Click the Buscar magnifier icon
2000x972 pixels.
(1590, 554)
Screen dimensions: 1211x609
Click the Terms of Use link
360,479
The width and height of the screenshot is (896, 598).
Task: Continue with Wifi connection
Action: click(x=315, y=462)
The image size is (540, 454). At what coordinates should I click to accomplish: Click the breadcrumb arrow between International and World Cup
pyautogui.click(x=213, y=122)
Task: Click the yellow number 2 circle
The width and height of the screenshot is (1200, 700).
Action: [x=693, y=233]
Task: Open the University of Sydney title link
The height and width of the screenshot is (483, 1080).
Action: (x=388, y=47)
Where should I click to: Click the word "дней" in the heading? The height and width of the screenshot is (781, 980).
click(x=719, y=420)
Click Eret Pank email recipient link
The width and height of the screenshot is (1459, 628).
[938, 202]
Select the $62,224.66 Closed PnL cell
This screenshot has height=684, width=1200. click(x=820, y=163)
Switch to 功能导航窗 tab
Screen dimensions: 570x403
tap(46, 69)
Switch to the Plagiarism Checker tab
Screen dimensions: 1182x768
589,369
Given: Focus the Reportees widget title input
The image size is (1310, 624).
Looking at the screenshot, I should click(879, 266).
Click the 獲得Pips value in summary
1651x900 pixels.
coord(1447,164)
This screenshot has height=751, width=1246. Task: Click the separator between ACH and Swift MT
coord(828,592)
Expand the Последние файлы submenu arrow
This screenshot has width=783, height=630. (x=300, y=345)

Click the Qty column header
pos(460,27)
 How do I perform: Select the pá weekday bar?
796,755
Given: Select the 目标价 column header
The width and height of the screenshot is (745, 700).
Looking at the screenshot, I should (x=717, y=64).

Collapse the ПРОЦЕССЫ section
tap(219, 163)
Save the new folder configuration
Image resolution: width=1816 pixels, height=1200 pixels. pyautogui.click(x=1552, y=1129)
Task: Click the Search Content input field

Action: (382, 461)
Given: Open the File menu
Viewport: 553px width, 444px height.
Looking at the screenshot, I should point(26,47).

● **What you are asked to do**
Across all the entries, how many lines hold the string "title"? Only the number is needed.

● **Exercise response**
2